My main preoccupations now circulate around gender studies, life-writing and critical medical humanities, with a big emphasis on psychiatry, crime, social class and the law. In intellectual terms, I would say my research involves reading formally distinct, culturally marginal and conceptually challenging texts produced by writers marginalised by mental illness, incarceration, class identity and other complex social factors to reimagine the thinkable limits of feeling, form, canonicity and identity within emerging conversations in contemporary literary studies.

In vernacular terms, I would simply say I care a lot about making visible all the things we might prefer to avoid, with a special focus on crazies, slags, freaks, weirdoes and scum.

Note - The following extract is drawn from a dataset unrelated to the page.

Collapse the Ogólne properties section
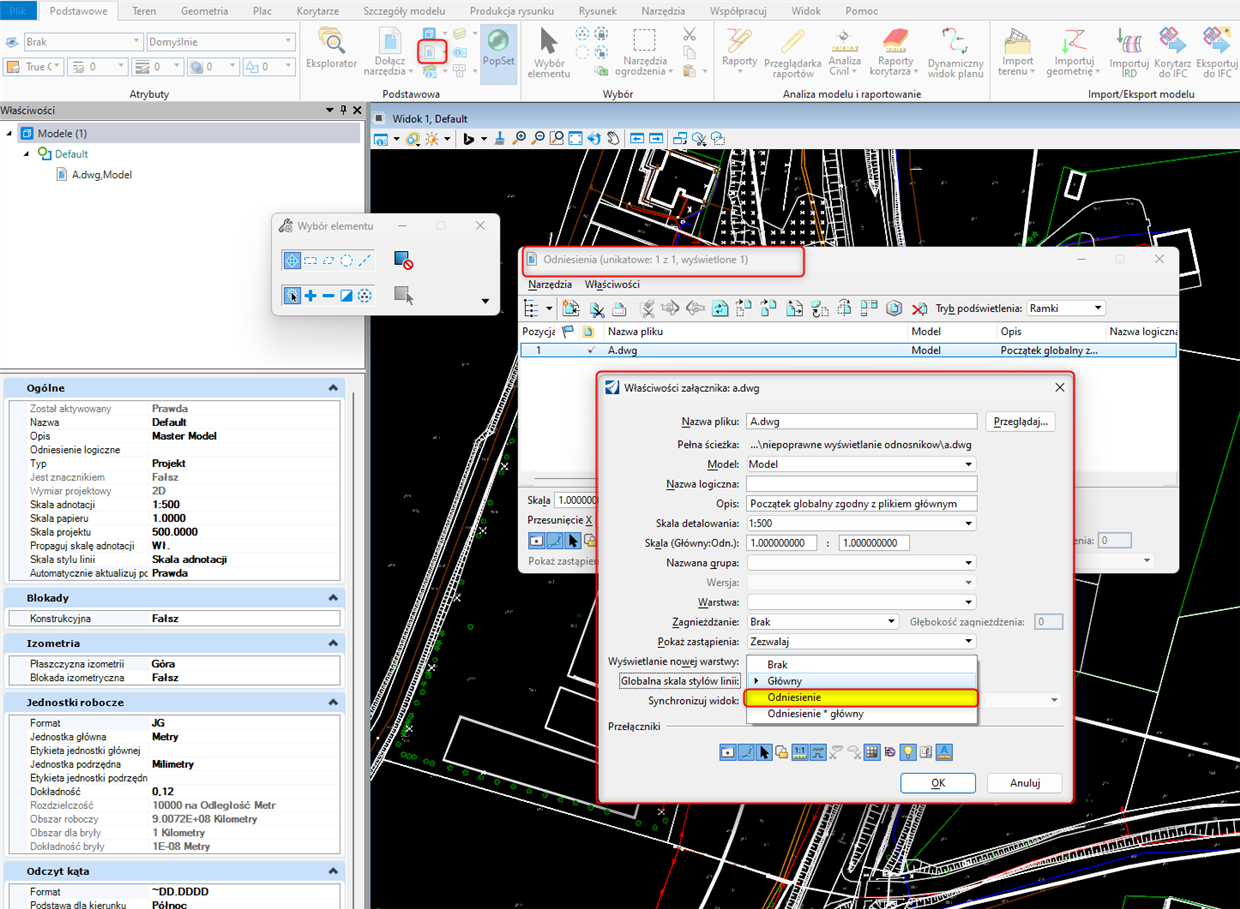The width and height of the screenshot is (1240, 909). pos(333,388)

Research interests and PhD supervision

  • Life-writing
  • Contemporary literature
  • Critical medical humanities
  • Affect
  • Psychiatry

Teaching

I have teaching experience across contemporary literature, critical theory, American studies, life-writing, medical humanities and liberal arts. My teaching has a particular focus on contemporary critical theory, contemporary British fiction and theories of violence.

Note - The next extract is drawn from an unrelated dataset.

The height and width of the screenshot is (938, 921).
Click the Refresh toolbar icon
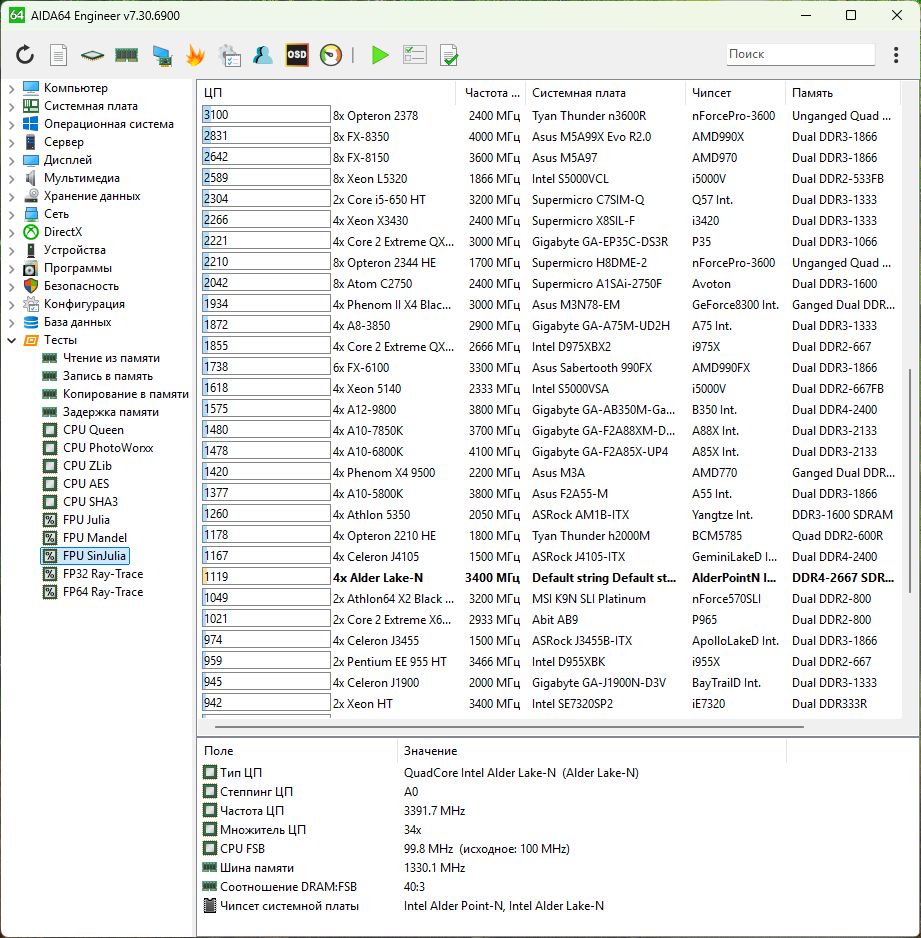pyautogui.click(x=25, y=55)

Expertise and public engagement

I have presented my research at various conferences in the UK and internationally. My public engagement experience includes invited appearances on Channel 4 News, on LBC Radio and on the podcast Footnotes to discuss various aspects of my research. My nonfiction book reviews have appeared in the national press and I have others in preparation for the British Society for Literature and Science. I have worked in a voluntary capacity as a Research & Policy Advisor for the eating disorders charity, Beat, advising on changes to policy around restraint and restrictive intervention, on updates to NICE guidance, and other relevant issues.